### Work instructions:
The stretch from the line with "26 (282, 1464)" through the line with "Відгуки (42, 848)" in the records below: write it out exactly, and nothing else.

### Supplied records:
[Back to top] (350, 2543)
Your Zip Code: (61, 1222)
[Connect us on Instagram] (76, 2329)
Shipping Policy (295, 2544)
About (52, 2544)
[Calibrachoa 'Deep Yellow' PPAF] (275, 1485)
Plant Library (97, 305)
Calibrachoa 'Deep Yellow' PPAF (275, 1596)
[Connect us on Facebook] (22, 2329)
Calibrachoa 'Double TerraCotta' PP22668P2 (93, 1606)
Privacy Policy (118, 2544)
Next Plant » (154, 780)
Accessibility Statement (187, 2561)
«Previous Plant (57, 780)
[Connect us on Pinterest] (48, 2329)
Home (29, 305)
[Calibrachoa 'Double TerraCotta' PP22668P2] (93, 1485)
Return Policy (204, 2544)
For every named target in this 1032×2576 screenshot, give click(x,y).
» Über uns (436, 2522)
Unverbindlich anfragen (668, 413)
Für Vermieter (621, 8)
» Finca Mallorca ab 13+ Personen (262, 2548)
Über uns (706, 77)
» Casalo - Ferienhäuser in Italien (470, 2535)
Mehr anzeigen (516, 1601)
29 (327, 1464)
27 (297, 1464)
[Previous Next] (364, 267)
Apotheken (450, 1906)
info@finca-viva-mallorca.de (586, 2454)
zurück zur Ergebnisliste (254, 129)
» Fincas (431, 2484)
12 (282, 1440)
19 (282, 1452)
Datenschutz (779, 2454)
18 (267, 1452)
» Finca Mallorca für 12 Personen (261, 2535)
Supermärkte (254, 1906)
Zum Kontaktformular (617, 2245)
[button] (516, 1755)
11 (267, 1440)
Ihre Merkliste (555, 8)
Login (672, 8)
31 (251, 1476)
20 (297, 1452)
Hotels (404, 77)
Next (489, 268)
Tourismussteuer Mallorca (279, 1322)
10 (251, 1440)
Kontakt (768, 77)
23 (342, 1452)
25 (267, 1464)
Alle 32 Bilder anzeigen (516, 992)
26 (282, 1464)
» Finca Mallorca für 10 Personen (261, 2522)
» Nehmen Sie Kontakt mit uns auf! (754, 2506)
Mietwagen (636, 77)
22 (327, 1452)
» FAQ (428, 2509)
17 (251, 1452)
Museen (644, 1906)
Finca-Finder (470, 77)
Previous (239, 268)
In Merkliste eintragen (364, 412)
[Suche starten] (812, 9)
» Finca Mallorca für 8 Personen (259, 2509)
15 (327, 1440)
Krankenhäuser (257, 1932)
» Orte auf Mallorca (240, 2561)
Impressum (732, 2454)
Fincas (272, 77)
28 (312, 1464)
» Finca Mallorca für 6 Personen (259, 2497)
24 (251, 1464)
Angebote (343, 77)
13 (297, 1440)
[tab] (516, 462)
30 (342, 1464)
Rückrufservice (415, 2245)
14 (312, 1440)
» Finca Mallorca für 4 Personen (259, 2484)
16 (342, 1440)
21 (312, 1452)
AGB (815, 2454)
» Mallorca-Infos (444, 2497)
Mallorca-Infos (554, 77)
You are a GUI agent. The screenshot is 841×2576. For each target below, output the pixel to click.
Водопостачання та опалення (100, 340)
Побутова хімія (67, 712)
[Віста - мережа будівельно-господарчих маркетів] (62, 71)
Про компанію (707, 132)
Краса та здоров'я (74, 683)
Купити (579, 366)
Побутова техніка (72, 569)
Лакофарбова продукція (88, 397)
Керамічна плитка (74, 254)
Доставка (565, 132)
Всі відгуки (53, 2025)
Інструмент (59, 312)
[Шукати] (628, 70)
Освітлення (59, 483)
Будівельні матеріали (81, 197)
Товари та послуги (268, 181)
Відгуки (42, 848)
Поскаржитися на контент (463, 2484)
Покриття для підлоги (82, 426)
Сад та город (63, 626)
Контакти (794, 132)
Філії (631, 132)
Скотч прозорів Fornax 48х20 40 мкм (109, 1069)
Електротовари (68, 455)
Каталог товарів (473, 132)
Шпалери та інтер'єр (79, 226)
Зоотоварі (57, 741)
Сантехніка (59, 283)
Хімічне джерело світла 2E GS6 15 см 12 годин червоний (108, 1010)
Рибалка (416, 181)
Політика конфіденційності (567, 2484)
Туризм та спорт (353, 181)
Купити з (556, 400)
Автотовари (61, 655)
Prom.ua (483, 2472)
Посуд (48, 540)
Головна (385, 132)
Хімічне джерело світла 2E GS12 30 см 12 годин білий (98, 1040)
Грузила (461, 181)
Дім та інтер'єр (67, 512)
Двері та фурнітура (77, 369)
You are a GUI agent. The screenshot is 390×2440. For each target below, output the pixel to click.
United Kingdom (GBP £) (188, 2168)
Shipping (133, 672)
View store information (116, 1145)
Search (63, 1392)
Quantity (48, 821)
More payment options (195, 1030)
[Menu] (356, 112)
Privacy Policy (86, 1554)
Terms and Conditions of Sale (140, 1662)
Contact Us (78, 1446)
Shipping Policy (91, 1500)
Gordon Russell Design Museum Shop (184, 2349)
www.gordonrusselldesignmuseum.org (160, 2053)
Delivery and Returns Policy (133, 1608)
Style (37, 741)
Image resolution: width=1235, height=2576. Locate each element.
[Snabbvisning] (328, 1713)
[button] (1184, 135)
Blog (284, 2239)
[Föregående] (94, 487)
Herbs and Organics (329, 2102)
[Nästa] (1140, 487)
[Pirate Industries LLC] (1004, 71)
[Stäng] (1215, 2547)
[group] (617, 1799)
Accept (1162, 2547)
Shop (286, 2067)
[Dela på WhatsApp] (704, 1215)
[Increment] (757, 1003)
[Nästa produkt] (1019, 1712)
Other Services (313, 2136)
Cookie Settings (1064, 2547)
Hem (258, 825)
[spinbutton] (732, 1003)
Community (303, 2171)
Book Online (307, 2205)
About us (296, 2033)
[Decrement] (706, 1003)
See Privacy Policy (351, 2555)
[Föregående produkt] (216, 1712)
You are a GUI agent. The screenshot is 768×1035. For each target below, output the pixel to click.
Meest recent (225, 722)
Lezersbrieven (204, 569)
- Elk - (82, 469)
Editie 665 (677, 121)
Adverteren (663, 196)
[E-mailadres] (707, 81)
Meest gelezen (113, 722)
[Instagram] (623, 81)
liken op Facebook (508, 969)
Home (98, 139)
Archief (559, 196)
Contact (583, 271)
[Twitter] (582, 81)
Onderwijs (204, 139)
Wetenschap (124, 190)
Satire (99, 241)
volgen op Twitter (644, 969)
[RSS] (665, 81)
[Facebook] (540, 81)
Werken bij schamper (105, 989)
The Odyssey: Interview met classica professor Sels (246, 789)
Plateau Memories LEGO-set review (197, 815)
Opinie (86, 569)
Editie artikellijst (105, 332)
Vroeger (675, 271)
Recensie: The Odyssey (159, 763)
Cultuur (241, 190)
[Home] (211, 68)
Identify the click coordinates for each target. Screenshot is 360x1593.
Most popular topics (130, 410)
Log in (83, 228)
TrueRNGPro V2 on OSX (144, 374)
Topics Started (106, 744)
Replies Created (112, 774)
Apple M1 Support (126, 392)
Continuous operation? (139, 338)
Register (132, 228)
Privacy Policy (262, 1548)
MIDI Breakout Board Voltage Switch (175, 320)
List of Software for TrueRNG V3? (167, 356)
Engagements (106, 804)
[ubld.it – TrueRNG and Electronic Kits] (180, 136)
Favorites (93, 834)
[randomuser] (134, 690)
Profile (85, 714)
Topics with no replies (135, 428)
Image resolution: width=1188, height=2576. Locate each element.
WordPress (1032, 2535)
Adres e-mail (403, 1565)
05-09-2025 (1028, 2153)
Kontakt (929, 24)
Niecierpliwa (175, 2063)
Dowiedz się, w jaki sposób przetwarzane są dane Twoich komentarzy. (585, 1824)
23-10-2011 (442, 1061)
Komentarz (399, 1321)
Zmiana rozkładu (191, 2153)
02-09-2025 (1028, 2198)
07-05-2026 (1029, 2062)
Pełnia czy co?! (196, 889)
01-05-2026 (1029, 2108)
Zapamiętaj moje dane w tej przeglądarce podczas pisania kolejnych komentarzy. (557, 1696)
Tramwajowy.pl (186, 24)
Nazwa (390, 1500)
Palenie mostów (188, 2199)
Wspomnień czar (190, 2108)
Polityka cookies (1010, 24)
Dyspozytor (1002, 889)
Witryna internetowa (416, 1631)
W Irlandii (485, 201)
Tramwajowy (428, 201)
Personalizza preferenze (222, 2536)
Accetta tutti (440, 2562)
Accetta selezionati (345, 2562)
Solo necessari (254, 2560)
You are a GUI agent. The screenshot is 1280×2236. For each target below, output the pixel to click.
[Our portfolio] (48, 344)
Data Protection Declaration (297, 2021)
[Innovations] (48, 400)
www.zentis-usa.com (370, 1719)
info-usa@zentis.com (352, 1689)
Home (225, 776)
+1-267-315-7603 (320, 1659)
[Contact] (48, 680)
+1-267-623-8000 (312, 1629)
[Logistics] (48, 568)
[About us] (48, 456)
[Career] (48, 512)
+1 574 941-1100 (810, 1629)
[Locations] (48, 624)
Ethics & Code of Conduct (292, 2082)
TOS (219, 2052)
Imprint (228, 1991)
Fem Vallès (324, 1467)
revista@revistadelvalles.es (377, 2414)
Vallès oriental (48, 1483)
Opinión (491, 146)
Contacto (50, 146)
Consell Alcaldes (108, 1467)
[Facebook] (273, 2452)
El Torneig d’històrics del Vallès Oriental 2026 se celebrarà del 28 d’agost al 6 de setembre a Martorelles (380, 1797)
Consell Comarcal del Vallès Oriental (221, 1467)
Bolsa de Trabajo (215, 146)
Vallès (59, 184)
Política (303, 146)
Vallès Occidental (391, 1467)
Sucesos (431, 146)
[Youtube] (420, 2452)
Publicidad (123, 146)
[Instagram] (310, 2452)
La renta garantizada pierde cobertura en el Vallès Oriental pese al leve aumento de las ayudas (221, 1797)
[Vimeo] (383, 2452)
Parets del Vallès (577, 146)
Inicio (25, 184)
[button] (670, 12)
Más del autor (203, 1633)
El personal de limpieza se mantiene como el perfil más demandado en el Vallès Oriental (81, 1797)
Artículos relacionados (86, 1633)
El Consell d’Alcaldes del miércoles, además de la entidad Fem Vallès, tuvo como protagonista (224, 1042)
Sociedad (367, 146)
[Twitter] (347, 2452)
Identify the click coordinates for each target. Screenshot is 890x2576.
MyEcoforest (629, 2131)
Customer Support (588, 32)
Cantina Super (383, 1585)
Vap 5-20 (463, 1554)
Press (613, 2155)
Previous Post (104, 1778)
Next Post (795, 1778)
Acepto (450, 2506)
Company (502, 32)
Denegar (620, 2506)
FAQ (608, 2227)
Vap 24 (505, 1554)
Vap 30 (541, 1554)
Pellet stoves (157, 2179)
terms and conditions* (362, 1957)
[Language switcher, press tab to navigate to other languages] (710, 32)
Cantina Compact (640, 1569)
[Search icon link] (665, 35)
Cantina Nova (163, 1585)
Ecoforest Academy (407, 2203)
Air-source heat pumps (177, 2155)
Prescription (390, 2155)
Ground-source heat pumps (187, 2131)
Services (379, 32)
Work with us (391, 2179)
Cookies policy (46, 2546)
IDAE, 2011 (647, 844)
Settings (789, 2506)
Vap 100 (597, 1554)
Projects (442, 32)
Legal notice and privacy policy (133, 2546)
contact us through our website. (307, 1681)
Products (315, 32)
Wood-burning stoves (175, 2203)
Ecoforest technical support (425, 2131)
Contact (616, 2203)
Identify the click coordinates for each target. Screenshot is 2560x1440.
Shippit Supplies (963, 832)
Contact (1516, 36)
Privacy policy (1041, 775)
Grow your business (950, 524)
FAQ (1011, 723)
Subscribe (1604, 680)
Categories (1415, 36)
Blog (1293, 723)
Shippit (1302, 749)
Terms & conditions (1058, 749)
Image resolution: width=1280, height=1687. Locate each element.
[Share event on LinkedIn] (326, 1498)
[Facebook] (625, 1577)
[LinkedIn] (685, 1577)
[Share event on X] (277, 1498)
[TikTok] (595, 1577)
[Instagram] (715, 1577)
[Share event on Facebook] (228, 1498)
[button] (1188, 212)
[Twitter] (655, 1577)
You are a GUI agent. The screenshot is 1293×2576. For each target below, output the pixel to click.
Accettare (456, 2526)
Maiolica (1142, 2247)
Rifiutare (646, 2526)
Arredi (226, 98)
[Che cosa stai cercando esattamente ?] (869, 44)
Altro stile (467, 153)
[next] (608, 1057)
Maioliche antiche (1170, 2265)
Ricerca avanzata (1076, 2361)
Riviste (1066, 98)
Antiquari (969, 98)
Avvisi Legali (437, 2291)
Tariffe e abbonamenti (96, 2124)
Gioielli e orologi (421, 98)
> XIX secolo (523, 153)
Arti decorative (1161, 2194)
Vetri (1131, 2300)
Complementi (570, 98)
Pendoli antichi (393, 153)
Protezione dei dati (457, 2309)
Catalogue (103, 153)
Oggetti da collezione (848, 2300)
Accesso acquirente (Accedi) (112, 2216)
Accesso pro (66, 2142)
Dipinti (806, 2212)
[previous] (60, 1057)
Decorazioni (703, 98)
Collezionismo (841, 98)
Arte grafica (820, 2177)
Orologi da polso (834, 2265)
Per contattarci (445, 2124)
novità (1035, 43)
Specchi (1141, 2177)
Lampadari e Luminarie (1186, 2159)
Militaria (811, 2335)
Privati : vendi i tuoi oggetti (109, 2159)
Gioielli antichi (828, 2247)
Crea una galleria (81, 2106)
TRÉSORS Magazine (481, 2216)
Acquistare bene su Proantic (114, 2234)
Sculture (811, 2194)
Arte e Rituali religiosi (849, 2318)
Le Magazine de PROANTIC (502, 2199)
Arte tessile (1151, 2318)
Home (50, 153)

### Answer box:
26 (282, 1464)
» Finca Mallorca für 10 Personen (261, 2522)
» Nehmen Sie Kontakt mit uns auf! (754, 2506)
Mietwagen (636, 77)
22 (327, 1452)
» FAQ (428, 2509)
17 (251, 1452)
Museen (644, 1906)
Finca-Finder (470, 77)
Previous (239, 268)
In Merkliste eintragen (364, 412)
[Suche starten] (812, 9)
» Finca Mallorca für 8 Personen (259, 2509)
15 (327, 1440)
Krankenhäuser (257, 1932)
» Orte auf Mallorca (240, 2561)
Impressum (732, 2454)
Fincas (272, 77)
28 (312, 1464)
» Finca Mallorca für 6 Personen (259, 2497)
24 (251, 1464)
Angebote (343, 77)
13 (297, 1440)
[tab] (516, 462)
30 (342, 1464)
Rückrufservice (415, 2245)
14 (312, 1440)
» Finca Mallorca für 4 Personen (259, 2484)
16 (342, 1440)
21 (312, 1452)
AGB (815, 2454)
» Mallorca-Infos (444, 2497)
Mallorca-Infos (554, 77)
You are a GUI agent. The screenshot is 841×2576. For each target below, output the pixel to click.
Водопостачання та опалення (100, 340)
Побутова хімія (67, 712)
[Віста - мережа будівельно-господарчих маркетів] (62, 71)
Про компанію (707, 132)
Краса та здоров'я (74, 683)
Купити (579, 366)
Побутова техніка (72, 569)
Лакофарбова продукція (88, 397)
Керамічна плитка (74, 254)
Доставка (565, 132)
Всі відгуки (53, 2025)
Інструмент (59, 312)
[Шукати] (628, 70)
Освітлення (59, 483)
Будівельні матеріали (81, 197)
Товари та послуги (268, 181)
Відгуки (42, 848)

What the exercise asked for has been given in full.